- _Requirement_
The answer must consist of every line in the records below that contains the string "green".

- _Supplied information_
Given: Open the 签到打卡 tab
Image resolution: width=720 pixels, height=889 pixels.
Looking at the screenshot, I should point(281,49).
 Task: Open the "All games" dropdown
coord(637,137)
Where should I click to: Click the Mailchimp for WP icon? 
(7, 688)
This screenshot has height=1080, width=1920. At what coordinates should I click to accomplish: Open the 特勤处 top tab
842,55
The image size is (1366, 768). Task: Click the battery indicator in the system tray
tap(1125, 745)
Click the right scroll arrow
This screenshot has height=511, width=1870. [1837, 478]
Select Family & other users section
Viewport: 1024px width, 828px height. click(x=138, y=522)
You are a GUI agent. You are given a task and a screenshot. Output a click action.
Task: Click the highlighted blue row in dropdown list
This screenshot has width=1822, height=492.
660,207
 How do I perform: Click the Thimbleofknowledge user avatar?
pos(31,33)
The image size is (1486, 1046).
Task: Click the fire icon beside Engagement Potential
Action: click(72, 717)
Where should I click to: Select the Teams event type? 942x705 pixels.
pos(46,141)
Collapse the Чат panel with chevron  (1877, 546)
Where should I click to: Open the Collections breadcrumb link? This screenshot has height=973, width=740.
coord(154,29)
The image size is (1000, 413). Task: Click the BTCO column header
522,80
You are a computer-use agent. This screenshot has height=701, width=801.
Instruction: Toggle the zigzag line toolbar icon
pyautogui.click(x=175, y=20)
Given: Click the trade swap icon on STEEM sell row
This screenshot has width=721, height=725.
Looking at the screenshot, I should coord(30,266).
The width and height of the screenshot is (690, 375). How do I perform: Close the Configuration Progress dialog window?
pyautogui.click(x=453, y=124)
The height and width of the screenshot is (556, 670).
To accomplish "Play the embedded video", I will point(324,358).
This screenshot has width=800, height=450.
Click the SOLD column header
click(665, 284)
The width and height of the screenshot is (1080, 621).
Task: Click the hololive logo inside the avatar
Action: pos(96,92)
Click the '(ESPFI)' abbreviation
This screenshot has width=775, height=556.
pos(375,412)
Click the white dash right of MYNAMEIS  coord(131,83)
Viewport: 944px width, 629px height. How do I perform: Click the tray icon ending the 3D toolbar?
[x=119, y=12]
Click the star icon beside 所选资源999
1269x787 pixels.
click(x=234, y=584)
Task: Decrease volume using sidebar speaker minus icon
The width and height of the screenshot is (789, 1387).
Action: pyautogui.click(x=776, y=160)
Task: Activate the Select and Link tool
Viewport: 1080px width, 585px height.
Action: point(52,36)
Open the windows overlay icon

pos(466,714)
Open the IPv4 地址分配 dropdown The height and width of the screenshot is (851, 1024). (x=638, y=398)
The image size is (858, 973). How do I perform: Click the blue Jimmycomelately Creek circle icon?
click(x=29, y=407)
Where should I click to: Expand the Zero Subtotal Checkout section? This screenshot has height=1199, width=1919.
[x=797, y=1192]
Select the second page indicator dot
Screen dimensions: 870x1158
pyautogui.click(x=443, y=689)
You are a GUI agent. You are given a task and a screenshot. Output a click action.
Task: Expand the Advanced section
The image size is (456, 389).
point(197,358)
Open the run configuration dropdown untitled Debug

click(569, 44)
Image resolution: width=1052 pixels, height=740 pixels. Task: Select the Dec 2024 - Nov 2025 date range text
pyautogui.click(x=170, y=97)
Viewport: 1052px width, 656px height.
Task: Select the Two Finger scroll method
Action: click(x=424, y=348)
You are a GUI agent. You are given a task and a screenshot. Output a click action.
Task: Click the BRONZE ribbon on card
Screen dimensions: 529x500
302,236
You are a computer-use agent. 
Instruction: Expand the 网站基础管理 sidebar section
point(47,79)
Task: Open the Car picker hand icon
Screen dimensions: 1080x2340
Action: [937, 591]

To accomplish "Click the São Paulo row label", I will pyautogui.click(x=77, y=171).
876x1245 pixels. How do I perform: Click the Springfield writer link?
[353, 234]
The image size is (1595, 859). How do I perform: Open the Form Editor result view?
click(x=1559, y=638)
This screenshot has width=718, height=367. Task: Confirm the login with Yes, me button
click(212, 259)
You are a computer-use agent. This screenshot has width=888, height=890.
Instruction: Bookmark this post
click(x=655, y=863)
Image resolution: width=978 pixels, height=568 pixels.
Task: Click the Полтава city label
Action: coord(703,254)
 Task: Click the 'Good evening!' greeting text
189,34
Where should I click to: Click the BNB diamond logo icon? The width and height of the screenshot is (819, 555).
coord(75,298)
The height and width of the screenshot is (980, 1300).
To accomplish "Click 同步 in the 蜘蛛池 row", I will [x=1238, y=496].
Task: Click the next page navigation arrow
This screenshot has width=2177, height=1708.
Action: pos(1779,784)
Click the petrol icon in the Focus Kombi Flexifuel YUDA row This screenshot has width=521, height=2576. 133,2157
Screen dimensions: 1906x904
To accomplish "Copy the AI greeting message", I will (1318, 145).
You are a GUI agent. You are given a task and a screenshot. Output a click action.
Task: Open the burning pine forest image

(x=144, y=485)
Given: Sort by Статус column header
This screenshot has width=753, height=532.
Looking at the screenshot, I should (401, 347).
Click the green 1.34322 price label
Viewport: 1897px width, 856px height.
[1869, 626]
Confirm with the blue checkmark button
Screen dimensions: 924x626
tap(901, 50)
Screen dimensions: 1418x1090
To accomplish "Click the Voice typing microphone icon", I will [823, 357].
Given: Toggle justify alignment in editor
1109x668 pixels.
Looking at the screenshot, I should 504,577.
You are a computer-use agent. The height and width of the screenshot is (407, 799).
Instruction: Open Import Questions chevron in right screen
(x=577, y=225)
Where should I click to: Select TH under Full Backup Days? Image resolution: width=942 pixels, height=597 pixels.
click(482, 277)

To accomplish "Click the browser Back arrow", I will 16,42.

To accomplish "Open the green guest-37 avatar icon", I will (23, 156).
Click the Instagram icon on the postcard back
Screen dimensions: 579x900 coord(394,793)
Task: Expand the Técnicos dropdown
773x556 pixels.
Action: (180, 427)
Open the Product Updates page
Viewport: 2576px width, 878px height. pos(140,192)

- _Answer box_
Click the green 1.34322 price label
To accomplish "Open the green guest-37 avatar icon", I will (23, 156).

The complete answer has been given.